Editorial: AFSCME’s PERS solution: Bill the grandkids

Published Feb 6, 2013 at 04:00AM

We had an enlightening visit Monday from representatives of one of Oregon’s largest unions of public employees. The American Federation of State, County and Municipal Employees brought big news: Oregon’s Public Employees Retirement System doesn’t need Gov. John Kitzhaber’s reforms. PERS needs to be looked at differently — try closing your eyes — and the problem is solved.

Naturally, we were relieved. All these years we have written about how having an unfunded liability in the billions was something to worry about. Listen to AFSCME and you’ll hear that PERS is just about carefree.

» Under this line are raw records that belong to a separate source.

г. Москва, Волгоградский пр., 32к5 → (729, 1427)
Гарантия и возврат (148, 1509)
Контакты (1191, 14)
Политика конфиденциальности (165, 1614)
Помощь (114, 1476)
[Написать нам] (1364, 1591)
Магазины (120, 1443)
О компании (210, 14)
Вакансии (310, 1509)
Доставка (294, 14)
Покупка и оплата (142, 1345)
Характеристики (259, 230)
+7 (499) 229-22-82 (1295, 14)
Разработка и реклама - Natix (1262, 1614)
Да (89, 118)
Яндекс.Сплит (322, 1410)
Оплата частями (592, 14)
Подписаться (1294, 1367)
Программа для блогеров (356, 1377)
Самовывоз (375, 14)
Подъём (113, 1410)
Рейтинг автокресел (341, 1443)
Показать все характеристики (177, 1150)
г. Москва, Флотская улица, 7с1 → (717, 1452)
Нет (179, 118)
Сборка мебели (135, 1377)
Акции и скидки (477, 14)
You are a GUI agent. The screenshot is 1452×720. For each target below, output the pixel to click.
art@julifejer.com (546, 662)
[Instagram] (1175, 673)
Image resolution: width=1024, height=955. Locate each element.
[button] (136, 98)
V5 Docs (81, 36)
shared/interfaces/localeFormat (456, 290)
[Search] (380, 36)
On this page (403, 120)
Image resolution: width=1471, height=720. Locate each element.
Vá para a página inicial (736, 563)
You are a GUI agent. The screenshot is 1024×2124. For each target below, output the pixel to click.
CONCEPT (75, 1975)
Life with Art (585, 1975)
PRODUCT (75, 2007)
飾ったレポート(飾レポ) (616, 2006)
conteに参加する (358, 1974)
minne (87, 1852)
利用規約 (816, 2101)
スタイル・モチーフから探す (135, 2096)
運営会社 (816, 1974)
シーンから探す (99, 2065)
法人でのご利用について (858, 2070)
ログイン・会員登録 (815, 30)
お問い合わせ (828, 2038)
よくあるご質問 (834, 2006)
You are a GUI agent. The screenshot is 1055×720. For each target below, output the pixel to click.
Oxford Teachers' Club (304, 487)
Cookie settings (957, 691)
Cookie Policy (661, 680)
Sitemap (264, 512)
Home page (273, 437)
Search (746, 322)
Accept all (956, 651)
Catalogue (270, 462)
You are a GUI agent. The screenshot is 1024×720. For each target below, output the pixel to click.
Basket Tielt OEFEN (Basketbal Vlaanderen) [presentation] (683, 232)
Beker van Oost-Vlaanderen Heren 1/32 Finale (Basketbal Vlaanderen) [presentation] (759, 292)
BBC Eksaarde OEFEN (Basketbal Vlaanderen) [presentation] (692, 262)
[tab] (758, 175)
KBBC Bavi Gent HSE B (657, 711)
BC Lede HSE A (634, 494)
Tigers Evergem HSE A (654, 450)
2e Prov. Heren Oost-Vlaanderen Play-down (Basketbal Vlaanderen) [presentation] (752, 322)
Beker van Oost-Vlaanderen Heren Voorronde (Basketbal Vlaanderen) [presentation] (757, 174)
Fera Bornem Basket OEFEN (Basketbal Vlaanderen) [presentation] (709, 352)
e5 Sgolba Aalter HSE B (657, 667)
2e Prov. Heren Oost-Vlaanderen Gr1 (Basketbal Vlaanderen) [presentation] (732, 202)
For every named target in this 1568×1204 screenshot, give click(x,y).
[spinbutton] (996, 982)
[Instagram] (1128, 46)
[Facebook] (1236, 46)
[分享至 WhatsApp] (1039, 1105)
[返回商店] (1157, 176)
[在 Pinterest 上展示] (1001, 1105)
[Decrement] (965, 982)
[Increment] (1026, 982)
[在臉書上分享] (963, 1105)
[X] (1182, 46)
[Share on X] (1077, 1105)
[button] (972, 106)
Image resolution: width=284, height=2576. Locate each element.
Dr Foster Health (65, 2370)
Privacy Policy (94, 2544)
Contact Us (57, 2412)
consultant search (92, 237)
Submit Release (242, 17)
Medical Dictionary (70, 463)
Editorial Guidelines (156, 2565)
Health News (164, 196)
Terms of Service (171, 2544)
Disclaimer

We had worried about the Bend-La Pine Schools. Officials there said the district was going to have to cut 96 teachers out of 755 or cut an additional 16 days from the school year if the governor’s budget were approved without the savings he wants from PERS. Even with the PERS savings, the loss would be about half that much.

We can’t quite see any bright side to that, but AFSCME assured us it was coming to the rescue.

PERS now adds up all the money it has to pay out to retirees over the next 20 years, figuring in how much it expects to earn in interest and calculates the state of the pension fund. PERS has said it has an unfunded liability of about $16 billion. Then, PERS calculates how much employers, such as the Bend schools, have to kick in to cover those future costs.

AFSCME’s solution is to stretch out the amortization period for the PERS debt. Go to 25 years or 30 years and the PERS burden for Bend schools or any other government entity gets smaller. AFSCME is right about that. PERS calculates that switching to a 25- or 30-year amortization rate does save the state some money in the near term. Switching to 25 years, for instance, reduces contributions to PERS for 2015-2017 by about $331 million and decreases the employer contribution by 1.8 percent.

In the other words, it’s pretend and extend. Let somebody else pay.

But why should AFSCME stop there? Why not push the burden of current employees and retirees further off to somebody else? Set the amortization period at 50 years, 100 years, 1,000 years.

AFSCME has other ideas, too. It says we need to stop thinking about PERS as needing a fix. Think about it as “self-correcting.” Trust the stock market. It wouldn’t dare go down again, right?

Based on AFSCME’s message, we developed a new motto for PERS: “Send the bill to the grandkids.”